Cet homme de terrain s’est ainsi retrouvé dans un bureau. Mais il n’était pas du genre à tenir entre quatre murs, et en a profité pour tisser des liens avec les collecteurs voisins. "Nous achetions les produits que nos voisins collectaient pour créer de plus gros flux. Petit à petit, face à la multiplication des normes, des investissements ont été nécessaires, et plusieurs récupérateurs ont préféré stopper leurs activités. Nous avons alors repris leurs zones lorsque c’était possible", résume Jean-François Barbazanges qui se dit persuadé que sans l’accident de son père, l’entreprise "en restant une plus petite structure, aurait disparu. Malgré son œil en moins, mon père a été visionnaire", plaisante l’ancien dirigeant.
La marche en avant
L’agrandissement de la zone de collecte de Tri Ouest va lui permettre d’avoir les reins suffisamment solides pour mener des investissements nécessaires : premières pelleteuses, nouveaux camions-grues… "Avant, toutes les activités étaient manuelles. Nous pouvions couper une tonne de ferraille à l’heure, avec deux hommes pour porter une plaque de 150 kg. Aujourd’hui, nous pouvons découper 20 à 25 tonnes de ferraille sans effort", constate Jean-François Barbazanges.
Les investissements et l’automatisation ont permis à l’entreprise de poursuivre sa marche en avant. En 1983, Tri Ouest, à l’étroit sur son site proche du centre-ville de Châteaubriant, s’implante sur une seconde zone plus grande, en périphérie de la ville. Puis en 2016, l’entreprise ouvre un troisième site à Couëron, près de Nantes, sur 1,6 hectare. Avec aujourd’hui une trentaine de conducteurs et 3 500 bennes chez ses clients, Tri Ouest envisage de créer une dizaine d’emplois en 2026.

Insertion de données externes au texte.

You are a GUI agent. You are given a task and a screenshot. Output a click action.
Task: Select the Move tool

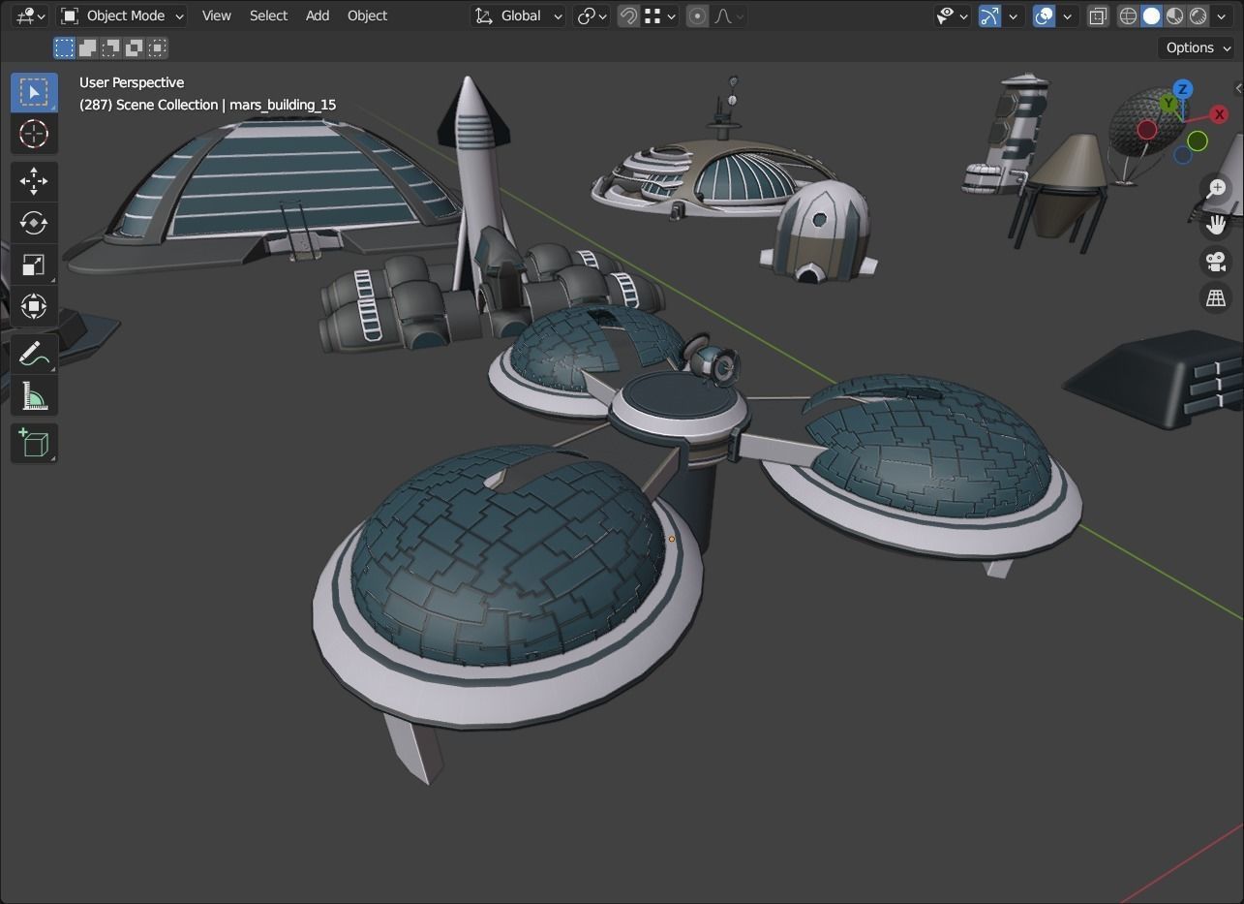[x=33, y=180]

Des déchets plus dangereux
Tri Ouest, qui trie 150 000 tonnes de déchets chaque année, fait désormais face à la prolifération de déchets divers et difficiles à recycler. "Il y a aujourd’hui des batteries ou encore des piles dans des objets du quotidien que l’on jette sans faire attention", alerte Jean-François Barbazanges. Or, si ces objets dangereux ne sont pas bien triés, ils peuvent provoquer des dégâts dans les centres de tri qui les réceptionnent. Il y a quatre ans, Tri Ouest en a fait les frais. "Un incendie s’est déclaré à cause d’une trottinette électrique. Nous avons tenu presque une heure avant l’arrivée des pompiers", se souvient Jean-François Barbazanges qui note que les coûts industriels du tri de ces déchets sont de plus en plus importants, et que les assurances ont du mal à couvrir ces nouveaux risques.